旧1号機レーサーを 蘇らせるべく、奮闘を続ける日々が 始まった・・。 新たな体制として
ファースト世代から セカンド世代へと 襷は 渡されたが、全てが未知・・ 未経験な世界・・。
そして、通常業務も 疎かには出来ない・・ 今 こうしている間も、お客さん達は 待っている・・
とは言え、文武両道を こなせる術もなし・・ ひたすら 前に進むだけ!と、言った所である・・。
決勝用エンジンを 分解し 細かな分析をする 畔柳だが、普段 中々 お目に掛かる事のない
その、ハードなチューニングを 目の当たりにして、少々 腰が引けている様にも 見えた・・。
いつも 組んでいる、ストリートメニューとは 段違いの仕様・・ 面 食らうのも 無理はない・・。
耐久性や 使いかってを重視した ライフ・パッケージは もちろん 、更にその上・・ 上級仕様の
パワー・パッケージですら、かすむ程の 手の入り方なのだから、驚くのは 当然であろう・・。
中村も 出来るだけの アドバイスをする・・ これまで何度も、エンジンブローを 見ては来たが
あれは本当に 気持ちに良くない・・ かつての2号機などは 予選でブローし、持って来ていた
トレーニング用エンジンに 載せ換え、決勝を走ったほどだ・・。 もっとも そう言った状況下で
ありながらも、その日の レースは 勝ったのだから、それはそれで 大したモンだと 思うが
シンドかった事には 違いない・・ 当たり前だが、ブローせずに 走り切りたいと 常に願う・・。
フレームも、補強の工程は 全て終了・・。 2~3箇所 足したいかな・・ と、思う部分も あるが
これ以上、重量増になるのは 避けたい・・ ここまで 追加した補強は、まず、はずせない!と
思える部位ばかりで、ここから先は、重量増と言う名の デメリットと 計りに掛けての 判断だ・・
補強は終了したが まだまだ作業は 残っていた・・。 まずは、ベアリングレースを 叩き抜く為の
溝を、延べ3箇所 削ってやる・・ こうする事で、レースを容易に 交換し易くなるからだ・・。
上下の ベアリングレースを 圧入した後、先日 出来上がったばかりの、SCULPTURE 製
ステム KITを 取り付けてみる・・ このステムは、レース専用に 開発されたもので、STDな
SCULPTURE 製品とは 全く異なった、一線を画したものだ・・。 製作を 行ってくれたのは
東京都・西多摩郡に 在る、製作会社 ”アルカディア” で 、その仕上がりは 非常に良い・・。
アルカディアは これまでも、ワークス系 チームの スペシャルパーツを、数多く 手掛けて来た
実績を持つ・・ それは、競技用オートバイ部品を造る上での、意外な優位性にも 繋がる・・。

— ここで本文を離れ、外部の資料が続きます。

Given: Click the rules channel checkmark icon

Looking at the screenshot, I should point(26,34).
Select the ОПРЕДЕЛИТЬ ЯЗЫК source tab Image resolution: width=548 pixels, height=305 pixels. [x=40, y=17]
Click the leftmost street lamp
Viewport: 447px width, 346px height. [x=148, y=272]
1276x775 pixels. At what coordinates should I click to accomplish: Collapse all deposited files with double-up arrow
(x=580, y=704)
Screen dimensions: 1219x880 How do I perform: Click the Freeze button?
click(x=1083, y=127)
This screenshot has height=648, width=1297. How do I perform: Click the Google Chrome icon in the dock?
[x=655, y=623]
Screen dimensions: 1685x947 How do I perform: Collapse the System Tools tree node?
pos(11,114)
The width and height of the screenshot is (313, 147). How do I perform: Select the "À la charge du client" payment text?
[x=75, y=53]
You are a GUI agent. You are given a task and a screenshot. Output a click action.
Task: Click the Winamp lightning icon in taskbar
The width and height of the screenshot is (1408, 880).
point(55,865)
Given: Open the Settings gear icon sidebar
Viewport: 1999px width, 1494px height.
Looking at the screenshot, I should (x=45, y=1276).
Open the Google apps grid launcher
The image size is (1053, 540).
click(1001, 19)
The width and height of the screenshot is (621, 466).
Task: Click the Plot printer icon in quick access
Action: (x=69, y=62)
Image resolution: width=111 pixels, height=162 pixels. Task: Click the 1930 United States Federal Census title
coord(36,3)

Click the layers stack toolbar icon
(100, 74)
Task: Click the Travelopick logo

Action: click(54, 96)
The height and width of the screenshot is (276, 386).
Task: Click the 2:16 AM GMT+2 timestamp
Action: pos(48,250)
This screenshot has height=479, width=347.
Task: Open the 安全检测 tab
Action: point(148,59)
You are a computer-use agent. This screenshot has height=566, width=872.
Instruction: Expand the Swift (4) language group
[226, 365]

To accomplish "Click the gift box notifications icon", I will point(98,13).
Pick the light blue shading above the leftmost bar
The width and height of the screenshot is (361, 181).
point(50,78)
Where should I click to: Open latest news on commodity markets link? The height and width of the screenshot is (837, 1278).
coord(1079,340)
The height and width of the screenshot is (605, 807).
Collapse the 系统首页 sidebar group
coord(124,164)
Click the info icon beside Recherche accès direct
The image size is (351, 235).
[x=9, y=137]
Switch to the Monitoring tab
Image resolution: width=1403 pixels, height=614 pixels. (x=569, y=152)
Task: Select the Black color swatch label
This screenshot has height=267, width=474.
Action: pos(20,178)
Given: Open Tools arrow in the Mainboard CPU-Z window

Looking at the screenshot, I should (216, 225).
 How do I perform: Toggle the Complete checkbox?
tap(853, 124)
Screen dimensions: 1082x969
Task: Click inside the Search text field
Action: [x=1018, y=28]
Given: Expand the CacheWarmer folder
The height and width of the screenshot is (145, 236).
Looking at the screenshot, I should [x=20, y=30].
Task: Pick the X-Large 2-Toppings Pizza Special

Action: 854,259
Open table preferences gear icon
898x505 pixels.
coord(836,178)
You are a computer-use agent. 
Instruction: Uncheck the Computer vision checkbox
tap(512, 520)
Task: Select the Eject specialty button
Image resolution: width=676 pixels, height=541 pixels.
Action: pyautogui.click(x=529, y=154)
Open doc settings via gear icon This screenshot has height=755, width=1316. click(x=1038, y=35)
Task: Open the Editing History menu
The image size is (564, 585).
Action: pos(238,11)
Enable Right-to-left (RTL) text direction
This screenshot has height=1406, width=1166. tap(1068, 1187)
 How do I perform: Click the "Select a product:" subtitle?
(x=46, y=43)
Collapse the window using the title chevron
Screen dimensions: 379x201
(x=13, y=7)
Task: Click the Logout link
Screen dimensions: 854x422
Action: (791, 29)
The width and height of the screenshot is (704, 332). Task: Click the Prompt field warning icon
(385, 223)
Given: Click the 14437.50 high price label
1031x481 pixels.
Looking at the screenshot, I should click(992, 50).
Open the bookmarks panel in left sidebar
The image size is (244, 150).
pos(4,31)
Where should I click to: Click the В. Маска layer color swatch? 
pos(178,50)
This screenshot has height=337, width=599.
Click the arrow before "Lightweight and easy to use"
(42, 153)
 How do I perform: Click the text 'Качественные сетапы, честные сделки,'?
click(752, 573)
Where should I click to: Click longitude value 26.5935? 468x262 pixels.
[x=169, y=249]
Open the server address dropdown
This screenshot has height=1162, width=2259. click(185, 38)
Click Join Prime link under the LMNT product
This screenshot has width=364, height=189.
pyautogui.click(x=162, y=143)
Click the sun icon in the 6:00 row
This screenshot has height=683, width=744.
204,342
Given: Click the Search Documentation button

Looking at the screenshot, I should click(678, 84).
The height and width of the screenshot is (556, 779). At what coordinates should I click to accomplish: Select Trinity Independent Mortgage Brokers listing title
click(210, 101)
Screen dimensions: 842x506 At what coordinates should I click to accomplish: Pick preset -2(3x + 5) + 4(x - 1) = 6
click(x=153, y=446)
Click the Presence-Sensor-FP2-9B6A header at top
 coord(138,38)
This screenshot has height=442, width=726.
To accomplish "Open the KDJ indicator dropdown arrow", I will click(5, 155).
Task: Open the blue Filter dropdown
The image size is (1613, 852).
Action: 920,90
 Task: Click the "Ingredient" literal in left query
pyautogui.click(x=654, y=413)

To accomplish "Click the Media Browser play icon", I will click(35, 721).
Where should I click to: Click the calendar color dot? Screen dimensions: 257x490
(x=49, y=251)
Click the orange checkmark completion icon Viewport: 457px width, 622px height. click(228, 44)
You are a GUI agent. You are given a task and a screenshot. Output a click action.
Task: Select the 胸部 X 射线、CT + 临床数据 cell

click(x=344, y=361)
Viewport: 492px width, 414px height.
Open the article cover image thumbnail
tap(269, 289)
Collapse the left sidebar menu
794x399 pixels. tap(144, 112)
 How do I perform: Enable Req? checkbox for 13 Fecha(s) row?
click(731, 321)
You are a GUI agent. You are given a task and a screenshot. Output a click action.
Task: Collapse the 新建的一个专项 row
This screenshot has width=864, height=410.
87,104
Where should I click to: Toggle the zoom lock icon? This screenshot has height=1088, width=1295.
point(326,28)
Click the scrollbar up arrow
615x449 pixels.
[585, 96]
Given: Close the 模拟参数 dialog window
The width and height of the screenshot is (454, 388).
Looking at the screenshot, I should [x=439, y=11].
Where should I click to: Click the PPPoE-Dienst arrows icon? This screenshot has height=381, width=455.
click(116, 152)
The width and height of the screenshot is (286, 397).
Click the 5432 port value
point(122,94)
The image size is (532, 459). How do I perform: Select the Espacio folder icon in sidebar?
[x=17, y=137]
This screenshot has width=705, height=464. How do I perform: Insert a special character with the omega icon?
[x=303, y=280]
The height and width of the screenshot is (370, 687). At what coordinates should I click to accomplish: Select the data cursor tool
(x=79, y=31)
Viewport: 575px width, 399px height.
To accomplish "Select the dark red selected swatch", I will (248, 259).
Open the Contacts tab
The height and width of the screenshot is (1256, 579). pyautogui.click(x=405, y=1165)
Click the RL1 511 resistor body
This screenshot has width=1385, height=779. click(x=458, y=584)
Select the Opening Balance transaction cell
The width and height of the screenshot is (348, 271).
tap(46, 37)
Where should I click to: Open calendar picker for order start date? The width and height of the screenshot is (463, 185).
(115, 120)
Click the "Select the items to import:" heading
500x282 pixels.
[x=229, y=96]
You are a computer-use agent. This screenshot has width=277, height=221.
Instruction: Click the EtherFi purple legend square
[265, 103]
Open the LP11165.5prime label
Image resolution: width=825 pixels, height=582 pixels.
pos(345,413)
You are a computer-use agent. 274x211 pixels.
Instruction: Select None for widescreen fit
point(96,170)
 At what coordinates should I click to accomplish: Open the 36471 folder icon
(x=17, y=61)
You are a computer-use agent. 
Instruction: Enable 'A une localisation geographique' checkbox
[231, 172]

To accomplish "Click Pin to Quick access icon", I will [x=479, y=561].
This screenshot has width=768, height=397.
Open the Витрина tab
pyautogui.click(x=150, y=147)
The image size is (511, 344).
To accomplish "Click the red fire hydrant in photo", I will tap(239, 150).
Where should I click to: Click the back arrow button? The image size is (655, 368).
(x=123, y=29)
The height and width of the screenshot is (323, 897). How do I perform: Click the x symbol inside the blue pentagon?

最高峰の レーシングマシン・パーツ開発に 携われると言う事は、ある意味、貴重な経験と
言えるだろう・・ アルカディアには、そんなノウハウを 感じさせる 何かがある様に思う・・。
アルカディア代表の T氏も 今回、New1号機 復活に 積極的な 協力をしてくれており、正直
ありがたいと、感じずにはいられない・・ 違う畑の立場ではあるが、より速く、より強いマシンを
生み出す為の 最終目的は 同じであり、おそらく それらは、共有出来る 夢なのだと感じた・・。
出来上がったばかりの ステムを 組み込み、ステアリング・ストッパーの 加工処理を 施す・・。
ストッパー形状も、丸カラー型ではない 扇型を採用・・ 点接触ではなく 線接触で しっかりと
掛かる構造をとった・・。 この辺は レーサー故ではなく、ストリート車でも 貫きたい所だ・・。
続いては、オイルクーラーの 取り付け部を 造る為の 冶具を、アルミ板から 切り出す・・。
基本、ラバーマウントは 当然として、更に 安全性を考慮して 上下 4点固定と したいのだ・・
この4箇所 取り付け面精度が悪いと、取り付け後、ブラケットに ストレスが掛かり、クラックが
入り易くなる・・ きちんと精度を出して 始めて機能するのだから、決して 手は抜かない・・。
冶具を造るのは 手間が掛かる事だが、溶接する段階では 只 ありがたいアイテムと 化す・・。
近づく フレーム完成を 横目に、大地とツバサも 動き始めた様だ・・ それぞれが 受け持つ
セクションで、この段階から 手を付け始めなくてはならない 作業がある・・ 普段の仕事に
追われて、ここまで 積極参加 していなかったが、ようやく 焦りを 感じ出したのであろう・・。
ここまで少なくとも、中村 一人で 殆どをこなして来たが、ここから先は セカンド世代達にも
やってもらわなければ 困ると言うもの・・ もちろん、通常業務を 犠牲にせず!である・・。